Vicente Golfeto
Terça-Feira, 8 de Janeiro 2008 - 23h23 Vivemos a sociedade do espetáculo. É por isso que um craque de futebol ganha muito mais do que um craque da Medicina, da Física e de outras áreas do conhecimento humano.
Futebol, escola-de-samba – ícones do espetáculo - colocam os seus agentes na mídia, valorizando-os em termos financeiros. “Ser é ser notado”, dizia o bispo de Berkeley.
No passado, houve ligações de escolas de samba e mesmo do futebol com a delinqüência. Não era com o crime organizado porque o país somente recentemente passou a enfrentar o crime como multinacional. A ligação era com o jogo do bicho. E isto arrastou-se por todo século 20. Ou alguém já se esqueceu de que o Bangu A. C. – para ficarmos apenas em um exemplo – foi campeão carioca de futebol em 1966 e vice-campeão brasileiro em 1985, então presidido por Castor de Andrade, chefe do jogo do bicho no Rio de Janeiro? E escolas de samba – nem todas, claro – são ou não financiadas pelo jogo do bicho? Junto com o jogo, atualmente, o tráfico de drogas, o tráfico de armas.
A máfia siciliana – matriz da Cosa Nostra – já mostrava a preferência do crime organizado em ter ligações com segmentos de diversão. Bebidas – durante a lei seca, nos Estados Unidos – prostituição e jogatina também atualmente, sempre foram territórios cobiçados pelo crime organizado.
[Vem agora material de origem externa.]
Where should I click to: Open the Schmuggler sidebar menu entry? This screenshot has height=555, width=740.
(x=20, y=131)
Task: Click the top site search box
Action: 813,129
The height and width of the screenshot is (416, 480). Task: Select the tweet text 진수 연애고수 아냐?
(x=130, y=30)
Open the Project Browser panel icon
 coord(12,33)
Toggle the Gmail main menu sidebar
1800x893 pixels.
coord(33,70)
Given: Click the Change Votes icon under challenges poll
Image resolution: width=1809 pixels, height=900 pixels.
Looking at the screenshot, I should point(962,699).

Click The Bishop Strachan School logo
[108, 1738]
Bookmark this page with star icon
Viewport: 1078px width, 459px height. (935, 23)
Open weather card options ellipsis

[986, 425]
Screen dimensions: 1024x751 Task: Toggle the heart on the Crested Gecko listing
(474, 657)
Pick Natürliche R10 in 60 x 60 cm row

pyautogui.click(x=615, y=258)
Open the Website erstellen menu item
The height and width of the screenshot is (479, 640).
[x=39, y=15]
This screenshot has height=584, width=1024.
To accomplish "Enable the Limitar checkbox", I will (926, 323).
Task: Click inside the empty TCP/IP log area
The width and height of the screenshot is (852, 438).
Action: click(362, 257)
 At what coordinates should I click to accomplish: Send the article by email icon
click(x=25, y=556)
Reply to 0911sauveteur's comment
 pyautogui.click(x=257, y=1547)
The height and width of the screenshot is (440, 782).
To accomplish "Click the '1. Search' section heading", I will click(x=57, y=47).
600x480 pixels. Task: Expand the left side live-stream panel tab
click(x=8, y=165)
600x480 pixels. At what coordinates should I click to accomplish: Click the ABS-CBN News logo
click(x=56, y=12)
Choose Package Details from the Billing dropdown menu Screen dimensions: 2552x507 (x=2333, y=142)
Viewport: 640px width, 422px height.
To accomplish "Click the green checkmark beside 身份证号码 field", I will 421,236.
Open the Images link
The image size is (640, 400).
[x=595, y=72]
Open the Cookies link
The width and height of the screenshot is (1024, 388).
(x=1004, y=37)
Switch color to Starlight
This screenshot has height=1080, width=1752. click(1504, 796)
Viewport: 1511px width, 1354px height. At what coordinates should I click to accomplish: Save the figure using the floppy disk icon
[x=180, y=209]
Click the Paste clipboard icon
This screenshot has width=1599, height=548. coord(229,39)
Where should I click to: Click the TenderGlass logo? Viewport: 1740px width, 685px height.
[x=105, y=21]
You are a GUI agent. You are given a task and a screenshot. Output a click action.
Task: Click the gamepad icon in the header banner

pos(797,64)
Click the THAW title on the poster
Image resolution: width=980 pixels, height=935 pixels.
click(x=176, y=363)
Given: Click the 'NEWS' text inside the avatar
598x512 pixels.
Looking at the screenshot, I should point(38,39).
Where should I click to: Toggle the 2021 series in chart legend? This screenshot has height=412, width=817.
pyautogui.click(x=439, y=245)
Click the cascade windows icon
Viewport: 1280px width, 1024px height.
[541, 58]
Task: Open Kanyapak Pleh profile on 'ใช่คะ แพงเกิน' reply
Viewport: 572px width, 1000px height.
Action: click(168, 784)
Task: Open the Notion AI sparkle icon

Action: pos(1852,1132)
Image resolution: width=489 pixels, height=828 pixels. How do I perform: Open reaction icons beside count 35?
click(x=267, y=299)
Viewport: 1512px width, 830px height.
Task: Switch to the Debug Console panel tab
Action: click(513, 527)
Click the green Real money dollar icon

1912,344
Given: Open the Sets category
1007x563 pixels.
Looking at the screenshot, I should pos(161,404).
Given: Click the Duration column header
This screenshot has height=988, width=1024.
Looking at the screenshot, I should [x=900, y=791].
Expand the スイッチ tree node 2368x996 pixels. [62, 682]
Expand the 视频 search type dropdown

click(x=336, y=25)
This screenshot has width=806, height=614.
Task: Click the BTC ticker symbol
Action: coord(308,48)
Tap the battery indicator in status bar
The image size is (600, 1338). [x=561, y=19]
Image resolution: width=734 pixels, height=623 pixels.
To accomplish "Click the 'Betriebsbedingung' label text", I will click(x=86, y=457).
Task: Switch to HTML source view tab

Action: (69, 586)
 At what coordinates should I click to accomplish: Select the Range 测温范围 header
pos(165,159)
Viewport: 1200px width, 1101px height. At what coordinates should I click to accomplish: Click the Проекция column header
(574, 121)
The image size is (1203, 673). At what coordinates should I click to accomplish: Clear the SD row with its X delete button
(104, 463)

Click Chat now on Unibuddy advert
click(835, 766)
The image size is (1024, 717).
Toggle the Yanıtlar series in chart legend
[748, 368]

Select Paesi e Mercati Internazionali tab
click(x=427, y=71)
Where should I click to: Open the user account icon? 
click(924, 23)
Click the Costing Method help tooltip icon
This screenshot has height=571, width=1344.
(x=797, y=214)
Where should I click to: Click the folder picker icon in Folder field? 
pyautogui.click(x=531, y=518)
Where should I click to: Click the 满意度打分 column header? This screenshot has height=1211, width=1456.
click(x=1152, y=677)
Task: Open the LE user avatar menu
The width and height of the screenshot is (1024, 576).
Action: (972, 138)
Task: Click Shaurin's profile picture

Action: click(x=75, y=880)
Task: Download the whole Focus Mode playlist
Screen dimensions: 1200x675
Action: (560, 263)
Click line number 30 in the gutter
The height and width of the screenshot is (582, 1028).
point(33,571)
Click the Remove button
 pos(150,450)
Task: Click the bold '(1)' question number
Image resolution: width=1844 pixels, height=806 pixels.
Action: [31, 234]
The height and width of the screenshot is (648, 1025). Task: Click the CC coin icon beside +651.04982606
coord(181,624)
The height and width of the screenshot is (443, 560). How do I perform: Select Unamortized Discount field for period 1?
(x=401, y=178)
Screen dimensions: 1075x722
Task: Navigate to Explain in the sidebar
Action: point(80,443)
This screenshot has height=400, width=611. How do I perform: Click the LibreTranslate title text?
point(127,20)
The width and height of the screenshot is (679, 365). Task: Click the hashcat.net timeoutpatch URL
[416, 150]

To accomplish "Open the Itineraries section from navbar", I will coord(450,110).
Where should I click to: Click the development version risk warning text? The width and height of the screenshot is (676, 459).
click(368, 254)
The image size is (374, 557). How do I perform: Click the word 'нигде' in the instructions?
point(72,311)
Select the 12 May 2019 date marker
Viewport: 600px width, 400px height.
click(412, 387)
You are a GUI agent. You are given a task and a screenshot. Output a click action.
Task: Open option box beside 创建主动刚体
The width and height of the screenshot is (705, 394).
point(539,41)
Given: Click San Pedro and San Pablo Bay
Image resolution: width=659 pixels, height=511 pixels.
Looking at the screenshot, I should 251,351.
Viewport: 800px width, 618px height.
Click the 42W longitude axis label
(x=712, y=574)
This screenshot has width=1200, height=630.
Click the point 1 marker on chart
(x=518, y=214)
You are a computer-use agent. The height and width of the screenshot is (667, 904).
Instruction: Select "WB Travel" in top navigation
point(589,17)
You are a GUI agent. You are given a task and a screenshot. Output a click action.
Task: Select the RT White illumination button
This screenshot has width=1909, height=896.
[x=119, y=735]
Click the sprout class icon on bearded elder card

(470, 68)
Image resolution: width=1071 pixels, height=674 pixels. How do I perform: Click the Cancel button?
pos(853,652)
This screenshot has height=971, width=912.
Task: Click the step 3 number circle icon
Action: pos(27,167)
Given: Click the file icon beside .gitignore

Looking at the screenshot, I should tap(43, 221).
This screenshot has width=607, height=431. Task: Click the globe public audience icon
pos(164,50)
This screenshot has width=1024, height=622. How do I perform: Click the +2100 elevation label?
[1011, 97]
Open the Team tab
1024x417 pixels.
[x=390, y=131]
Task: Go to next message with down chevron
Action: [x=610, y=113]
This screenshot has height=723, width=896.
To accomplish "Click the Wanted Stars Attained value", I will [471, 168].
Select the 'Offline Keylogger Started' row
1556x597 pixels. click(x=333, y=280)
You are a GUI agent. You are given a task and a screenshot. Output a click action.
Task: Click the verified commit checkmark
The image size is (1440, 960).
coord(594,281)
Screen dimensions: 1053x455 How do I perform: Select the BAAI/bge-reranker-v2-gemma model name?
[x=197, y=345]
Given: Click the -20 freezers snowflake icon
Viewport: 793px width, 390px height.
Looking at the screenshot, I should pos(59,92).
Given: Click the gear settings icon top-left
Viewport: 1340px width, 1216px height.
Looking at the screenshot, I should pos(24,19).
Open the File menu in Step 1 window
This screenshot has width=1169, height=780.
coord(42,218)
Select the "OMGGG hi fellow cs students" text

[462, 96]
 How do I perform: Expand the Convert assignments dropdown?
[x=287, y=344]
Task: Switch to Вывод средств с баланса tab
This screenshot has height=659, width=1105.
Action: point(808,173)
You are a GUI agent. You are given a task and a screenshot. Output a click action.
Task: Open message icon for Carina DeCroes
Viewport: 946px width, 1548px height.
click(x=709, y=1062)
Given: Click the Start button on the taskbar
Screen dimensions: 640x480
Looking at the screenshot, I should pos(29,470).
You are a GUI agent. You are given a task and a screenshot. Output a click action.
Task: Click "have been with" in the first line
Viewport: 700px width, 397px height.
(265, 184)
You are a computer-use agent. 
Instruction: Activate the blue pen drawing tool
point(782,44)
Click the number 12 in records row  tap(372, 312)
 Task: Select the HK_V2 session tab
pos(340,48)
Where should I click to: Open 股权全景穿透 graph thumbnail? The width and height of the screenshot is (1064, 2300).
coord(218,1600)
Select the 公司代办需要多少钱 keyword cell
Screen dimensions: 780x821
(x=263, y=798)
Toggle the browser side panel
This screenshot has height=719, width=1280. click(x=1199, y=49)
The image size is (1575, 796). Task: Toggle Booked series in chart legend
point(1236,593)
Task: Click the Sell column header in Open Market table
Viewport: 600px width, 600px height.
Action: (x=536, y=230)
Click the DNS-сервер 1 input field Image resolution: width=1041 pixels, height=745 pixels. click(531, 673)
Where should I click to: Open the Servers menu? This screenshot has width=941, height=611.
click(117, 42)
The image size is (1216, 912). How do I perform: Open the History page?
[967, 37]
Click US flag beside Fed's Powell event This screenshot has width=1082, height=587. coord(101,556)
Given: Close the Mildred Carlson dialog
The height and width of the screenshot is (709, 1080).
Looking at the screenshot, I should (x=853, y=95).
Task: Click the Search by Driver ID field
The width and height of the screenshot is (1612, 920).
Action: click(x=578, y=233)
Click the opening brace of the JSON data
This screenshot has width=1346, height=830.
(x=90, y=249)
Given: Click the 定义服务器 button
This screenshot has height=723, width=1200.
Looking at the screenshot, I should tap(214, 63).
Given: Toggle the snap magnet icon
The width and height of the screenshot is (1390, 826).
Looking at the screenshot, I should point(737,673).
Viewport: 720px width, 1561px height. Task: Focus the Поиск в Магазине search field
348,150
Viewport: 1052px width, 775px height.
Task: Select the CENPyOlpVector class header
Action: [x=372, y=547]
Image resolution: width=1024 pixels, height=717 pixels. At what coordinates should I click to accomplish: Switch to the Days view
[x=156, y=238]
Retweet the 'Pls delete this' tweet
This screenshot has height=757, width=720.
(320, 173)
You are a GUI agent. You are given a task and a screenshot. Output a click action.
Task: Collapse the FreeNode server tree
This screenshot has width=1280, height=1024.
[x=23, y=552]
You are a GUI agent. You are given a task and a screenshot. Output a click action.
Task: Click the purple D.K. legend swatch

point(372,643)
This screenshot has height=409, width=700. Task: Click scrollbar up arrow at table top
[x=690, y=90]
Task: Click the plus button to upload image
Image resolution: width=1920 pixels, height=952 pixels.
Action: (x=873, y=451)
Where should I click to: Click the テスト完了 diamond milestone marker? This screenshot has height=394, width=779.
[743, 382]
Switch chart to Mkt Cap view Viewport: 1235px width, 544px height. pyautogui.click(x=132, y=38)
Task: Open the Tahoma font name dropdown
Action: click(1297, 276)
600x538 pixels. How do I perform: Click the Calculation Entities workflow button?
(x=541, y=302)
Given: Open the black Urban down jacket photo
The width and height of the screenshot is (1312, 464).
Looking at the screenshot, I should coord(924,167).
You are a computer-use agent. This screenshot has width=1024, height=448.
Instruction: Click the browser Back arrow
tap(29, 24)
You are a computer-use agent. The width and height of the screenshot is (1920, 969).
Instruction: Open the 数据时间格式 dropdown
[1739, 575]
Não estou defendendo a ligação. Pelo contrário. O que não se pode entender é o espanto que demonstram alguns segmentos da mídia. É certo que jornalismo é registro de anomalias. E uma das anomalias é a ligação do crime com ícones do espetáculo. Mas nada de novidade.
Por que será que o jogador ganha bicho quando seu clube vence? Por que não é cachê?
De maneira que é preciso saber que estamos em tempos de competição mais aguda, de mercado, de exposição à mídia. Nestes tempos – com muitos protestos, é verdade – os valores são sepultados. Entroniza-se o preço. Por isto, a vigilância deve ser maior.